◆ TASK DIRECTIONS
Every entry needs to be written out again exactly.

Dataset entries:
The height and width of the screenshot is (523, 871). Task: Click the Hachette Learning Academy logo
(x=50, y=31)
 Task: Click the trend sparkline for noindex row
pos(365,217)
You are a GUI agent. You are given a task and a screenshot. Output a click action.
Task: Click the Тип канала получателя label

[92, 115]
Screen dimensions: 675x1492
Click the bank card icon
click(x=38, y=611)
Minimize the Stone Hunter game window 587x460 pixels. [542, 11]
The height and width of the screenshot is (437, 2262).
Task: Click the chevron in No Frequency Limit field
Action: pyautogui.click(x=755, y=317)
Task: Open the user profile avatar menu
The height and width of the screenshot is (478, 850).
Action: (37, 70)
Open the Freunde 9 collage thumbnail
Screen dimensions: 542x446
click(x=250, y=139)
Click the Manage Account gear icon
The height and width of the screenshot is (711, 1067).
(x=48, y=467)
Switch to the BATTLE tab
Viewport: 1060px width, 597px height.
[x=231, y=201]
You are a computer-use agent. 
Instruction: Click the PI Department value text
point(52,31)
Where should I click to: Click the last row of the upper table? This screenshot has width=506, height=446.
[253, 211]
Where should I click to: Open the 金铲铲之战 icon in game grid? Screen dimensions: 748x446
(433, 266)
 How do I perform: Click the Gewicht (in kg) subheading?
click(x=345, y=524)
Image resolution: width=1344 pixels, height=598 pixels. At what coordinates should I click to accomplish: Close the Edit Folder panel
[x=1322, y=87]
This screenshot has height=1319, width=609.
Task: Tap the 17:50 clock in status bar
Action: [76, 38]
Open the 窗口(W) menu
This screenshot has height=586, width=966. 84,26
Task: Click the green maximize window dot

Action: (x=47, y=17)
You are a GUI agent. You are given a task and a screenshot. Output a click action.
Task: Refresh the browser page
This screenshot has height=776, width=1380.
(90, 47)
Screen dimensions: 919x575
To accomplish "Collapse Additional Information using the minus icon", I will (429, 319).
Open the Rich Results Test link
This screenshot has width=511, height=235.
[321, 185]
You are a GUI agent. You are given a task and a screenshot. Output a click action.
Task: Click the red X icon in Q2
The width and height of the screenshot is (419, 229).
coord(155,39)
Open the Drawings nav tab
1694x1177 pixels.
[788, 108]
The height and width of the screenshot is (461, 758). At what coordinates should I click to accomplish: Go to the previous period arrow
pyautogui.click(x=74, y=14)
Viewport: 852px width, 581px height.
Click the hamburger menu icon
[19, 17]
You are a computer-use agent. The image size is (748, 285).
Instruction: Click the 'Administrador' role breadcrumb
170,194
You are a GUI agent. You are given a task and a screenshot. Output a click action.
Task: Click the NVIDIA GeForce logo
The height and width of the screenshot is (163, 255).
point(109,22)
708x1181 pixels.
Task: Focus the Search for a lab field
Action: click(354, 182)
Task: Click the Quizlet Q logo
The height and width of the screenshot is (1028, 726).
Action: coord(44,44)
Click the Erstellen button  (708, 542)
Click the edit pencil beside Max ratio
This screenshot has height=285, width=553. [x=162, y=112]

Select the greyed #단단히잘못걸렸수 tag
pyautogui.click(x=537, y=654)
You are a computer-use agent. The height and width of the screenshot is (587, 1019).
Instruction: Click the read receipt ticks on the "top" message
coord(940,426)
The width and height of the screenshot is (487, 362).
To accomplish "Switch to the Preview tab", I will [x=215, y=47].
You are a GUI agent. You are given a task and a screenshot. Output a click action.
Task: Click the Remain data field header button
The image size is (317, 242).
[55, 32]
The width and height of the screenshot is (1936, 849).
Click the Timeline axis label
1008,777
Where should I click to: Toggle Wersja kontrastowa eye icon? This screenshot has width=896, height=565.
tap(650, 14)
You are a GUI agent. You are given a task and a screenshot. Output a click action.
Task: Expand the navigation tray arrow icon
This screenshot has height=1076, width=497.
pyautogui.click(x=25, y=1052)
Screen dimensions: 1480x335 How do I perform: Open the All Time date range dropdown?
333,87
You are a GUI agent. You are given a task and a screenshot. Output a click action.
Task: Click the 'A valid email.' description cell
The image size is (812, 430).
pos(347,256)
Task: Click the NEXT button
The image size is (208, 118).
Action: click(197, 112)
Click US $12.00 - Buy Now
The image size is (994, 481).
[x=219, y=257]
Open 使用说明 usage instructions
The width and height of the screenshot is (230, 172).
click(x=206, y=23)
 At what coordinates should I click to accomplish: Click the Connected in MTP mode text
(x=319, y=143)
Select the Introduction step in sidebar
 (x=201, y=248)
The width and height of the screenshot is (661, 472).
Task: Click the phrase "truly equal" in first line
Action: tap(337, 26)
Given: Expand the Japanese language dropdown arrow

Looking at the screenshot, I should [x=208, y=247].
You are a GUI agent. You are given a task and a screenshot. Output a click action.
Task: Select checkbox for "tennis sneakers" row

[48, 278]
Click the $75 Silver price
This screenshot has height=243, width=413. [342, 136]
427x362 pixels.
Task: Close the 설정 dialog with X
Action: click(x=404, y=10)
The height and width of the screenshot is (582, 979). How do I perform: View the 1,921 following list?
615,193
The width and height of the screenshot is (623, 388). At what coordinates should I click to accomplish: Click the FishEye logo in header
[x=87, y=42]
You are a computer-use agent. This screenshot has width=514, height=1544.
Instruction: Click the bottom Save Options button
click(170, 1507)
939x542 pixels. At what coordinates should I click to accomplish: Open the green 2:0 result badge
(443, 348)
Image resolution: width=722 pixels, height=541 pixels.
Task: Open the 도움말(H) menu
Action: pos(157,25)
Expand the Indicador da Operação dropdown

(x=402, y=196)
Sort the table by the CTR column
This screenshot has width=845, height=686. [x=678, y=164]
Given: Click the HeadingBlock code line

◆ EXERCISE RESPONSE
The height and width of the screenshot is (523, 871). Task: Click the Hachette Learning Academy logo
(x=50, y=31)
 Task: Click the trend sparkline for noindex row
pos(365,217)
You are a GUI agent. You are given a task and a screenshot. Output a click action.
Task: Click the Тип канала получателя label

[92, 115]
Screen dimensions: 675x1492
Click the bank card icon
click(x=38, y=611)
Minimize the Stone Hunter game window 587x460 pixels. [542, 11]
The height and width of the screenshot is (437, 2262).
Task: Click the chevron in No Frequency Limit field
Action: pyautogui.click(x=755, y=317)
Task: Open the user profile avatar menu
The height and width of the screenshot is (478, 850).
Action: (37, 70)
Open the Freunde 9 collage thumbnail
Screen dimensions: 542x446
click(x=250, y=139)
Click the Manage Account gear icon
The height and width of the screenshot is (711, 1067).
(x=48, y=467)
Switch to the BATTLE tab
Viewport: 1060px width, 597px height.
[x=231, y=201]
You are a computer-use agent. 
Instruction: Click the PI Department value text
point(52,31)
Where should I click to: Click the last row of the upper table? This screenshot has width=506, height=446.
[253, 211]
Where should I click to: Open the 金铲铲之战 icon in game grid? Screen dimensions: 748x446
(433, 266)
 How do I perform: Click the Gewicht (in kg) subheading?
click(x=345, y=524)
Image resolution: width=1344 pixels, height=598 pixels. At what coordinates should I click to accomplish: Close the Edit Folder panel
[x=1322, y=87]
This screenshot has height=1319, width=609.
Task: Tap the 17:50 clock in status bar
Action: [76, 38]
Open the 窗口(W) menu
This screenshot has height=586, width=966. 84,26
Task: Click the green maximize window dot

Action: (x=47, y=17)
You are a GUI agent. You are given a task and a screenshot. Output a click action.
Task: Refresh the browser page
This screenshot has height=776, width=1380.
(90, 47)
Screen dimensions: 919x575
To accomplish "Collapse Additional Information using the minus icon", I will (429, 319).
Open the Rich Results Test link
This screenshot has width=511, height=235.
[321, 185]
You are a GUI agent. You are given a task and a screenshot. Output a click action.
Task: Click the red X icon in Q2
The width and height of the screenshot is (419, 229).
coord(155,39)
Open the Drawings nav tab
1694x1177 pixels.
[788, 108]
The height and width of the screenshot is (461, 758). At what coordinates should I click to accomplish: Go to the previous period arrow
pyautogui.click(x=74, y=14)
Viewport: 852px width, 581px height.
Click the hamburger menu icon
[19, 17]
You are a computer-use agent. The image size is (748, 285).
Instruction: Click the 'Administrador' role breadcrumb
170,194
You are a GUI agent. You are given a task and a screenshot. Output a click action.
Task: Click the NVIDIA GeForce logo
The height and width of the screenshot is (163, 255).
point(109,22)
708x1181 pixels.
Task: Focus the Search for a lab field
Action: click(354, 182)
Task: Click the Quizlet Q logo
The height and width of the screenshot is (1028, 726).
Action: coord(44,44)
Click the Erstellen button  (708, 542)
Click the edit pencil beside Max ratio
This screenshot has height=285, width=553. [x=162, y=112]

Select the greyed #단단히잘못걸렸수 tag
pyautogui.click(x=537, y=654)
You are a computer-use agent. The height and width of the screenshot is (587, 1019).
Instruction: Click the read receipt ticks on the "top" message
coord(940,426)
The width and height of the screenshot is (487, 362).
To accomplish "Switch to the Preview tab", I will [x=215, y=47].
You are a GUI agent. You are given a task and a screenshot. Output a click action.
Task: Click the Remain data field header button
The image size is (317, 242).
[55, 32]
The width and height of the screenshot is (1936, 849).
Click the Timeline axis label
1008,777
Where should I click to: Toggle Wersja kontrastowa eye icon? This screenshot has width=896, height=565.
tap(650, 14)
You are a GUI agent. You are given a task and a screenshot. Output a click action.
Task: Expand the navigation tray arrow icon
This screenshot has height=1076, width=497.
pyautogui.click(x=25, y=1052)
Screen dimensions: 1480x335 How do I perform: Open the All Time date range dropdown?
333,87
You are a GUI agent. You are given a task and a screenshot. Output a click action.
Task: Click the 'A valid email.' description cell
The image size is (812, 430).
pos(347,256)
Task: Click the NEXT button
The image size is (208, 118).
Action: click(197, 112)
Click US $12.00 - Buy Now
The image size is (994, 481).
[x=219, y=257]
Open 使用说明 usage instructions
The width and height of the screenshot is (230, 172).
click(x=206, y=23)
 At what coordinates should I click to accomplish: Click the Connected in MTP mode text
(x=319, y=143)
Select the Introduction step in sidebar
 (x=201, y=248)
The width and height of the screenshot is (661, 472).
Task: Click the phrase "truly equal" in first line
Action: tap(337, 26)
Given: Expand the Japanese language dropdown arrow

Looking at the screenshot, I should [x=208, y=247].
You are a GUI agent. You are given a task and a screenshot. Output a click action.
Task: Select checkbox for "tennis sneakers" row

[48, 278]
Click the $75 Silver price
This screenshot has height=243, width=413. [342, 136]
427x362 pixels.
Task: Close the 설정 dialog with X
Action: click(x=404, y=10)
The height and width of the screenshot is (582, 979). How do I perform: View the 1,921 following list?
615,193
The width and height of the screenshot is (623, 388). At what coordinates should I click to accomplish: Click the FishEye logo in header
[x=87, y=42]
You are a computer-use agent. This screenshot has width=514, height=1544.
Instruction: Click the bottom Save Options button
click(170, 1507)
939x542 pixels. At what coordinates should I click to accomplish: Open the green 2:0 result badge
(443, 348)
Image resolution: width=722 pixels, height=541 pixels.
Task: Open the 도움말(H) menu
Action: pos(157,25)
Expand the Indicador da Operação dropdown

(x=402, y=196)
Sort the table by the CTR column
This screenshot has width=845, height=686. [x=678, y=164]
Given: Click the HeadingBlock code line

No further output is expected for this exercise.